**WRITTEN INSTRUCTION**.
Carry on the post about the Conservative Party conference from its final sentence.

**PROVIDED PASSAGE**.
_ _ _ _
Saturday, 29 September 2007

Dave, what is your core take home message?

Stand by for some repetitive media comment about this being a 'make or break' Conservative Party conference for Dave Cameron. Of course, it is likely to be the last Conservative conference before a general election and the Conservatives are trailing in the polls. But these polls relate to how people think they would vote in a hypothetical election, not how they would actually vote after a campaign. Expect something of a recovery for the Conservatives just from media exposure unless things go disastrously wrong.

Most British voters like to position themselves around the centre of the political spectrum in a bell shaped curve. The Downs median voter theory has stood the test of time well and has actually influenced the decisions made by party strategists. So Dave was quite right to try and re-position the Conservatives nearer the centre of the political spectrum. The tactical ploy of 'vote blue, go green' was a smart way of indicating that the Conservatives had repositioned themselves, although the tree logo is one of the worst I have ever seen.

But Dave has three key problems. First, party activists tend to be more extreme than their voters and leadership. Many Conservatives were unhappy about his strategy, but were prepared to largely keep quiet when it seemed to be working, such was the appetite for power. However, Dave has been getting increasing criticism from the right, exemplified by an interview with Norman Tebitt in the Times magazine yesterday. (Tebbitt was once famously described by Michael Foot as a 'semi house-trained polecat').

Those on the right argue that three elections were won with right-wing policies under Gordon Brown's new pal, Margaret Thatcher. True, but the opposition was in complete disarray for much of this period and Mrs Thatcher did introduce some much needed changes in Britain. Then it all went sour with the poll tax.
_ _ _ _
**SUPPLIED MATERIAL**.

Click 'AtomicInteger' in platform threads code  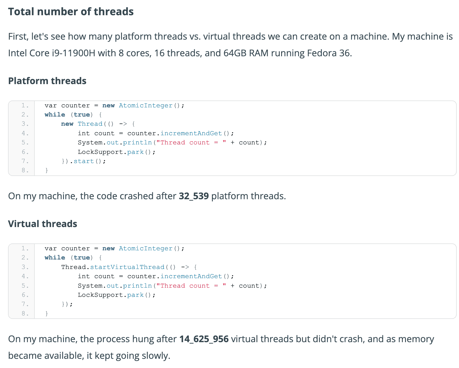[x=146, y=105]
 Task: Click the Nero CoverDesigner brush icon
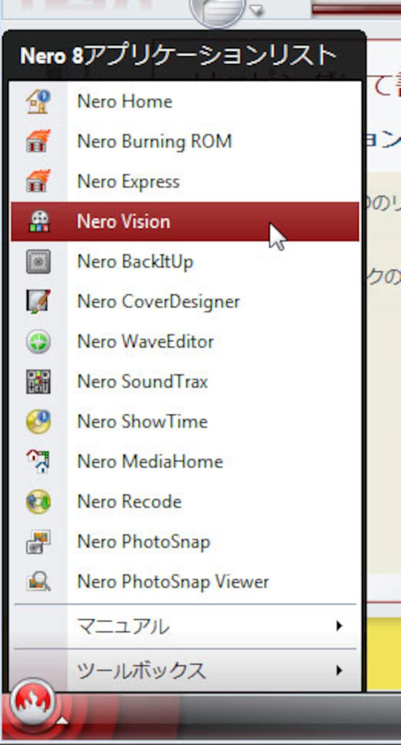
_ _ _ _
**RESPONSE**.
These attacks seem to lead Dave to trim to the right, confusing his message. For example, he has come under criticism from environmental groups for moderating his stance, although some of the suggested policies in this area were likely to be none too popular with core Conservatives. Of course, there are a few drums he can comfortably bang, like the call for a referendim on the EU treaty. However, if I was going to give one piece of advice to Dave, it would be: stop looking opportunist by jumping on every bandwagon that comes along.

Second, there is anecdotal evidence that Dave's Old Etonian origins, married to an aristo wife who works in a posh Bond Street boutique, don't go down too well with some northern voters. You see remarks in vox pops of the kind that he wouldn't what it's like to live on a sink estate, but then what politician would? I don't think that being an Old Etonian should be a disqualification for public service. But it can be an image problem, as exemplified by 'Lord Snooty and His Pals' in Private Eye.

The biggest problem of all, however, is that it is still not clear what Dave's core take home message is. There has been a lot of talk about social responsibility, about people tackling issues in their own communities and involving charities more in service delivery (which New Labour has been doing anyway). That's all fine and well, but it's not as if New Labour is campaigning for social irresponsibility - certainly not under that son of the manse, Gordon Brown. Dave may be 'the heir to Blair' when that is the last thing that people want.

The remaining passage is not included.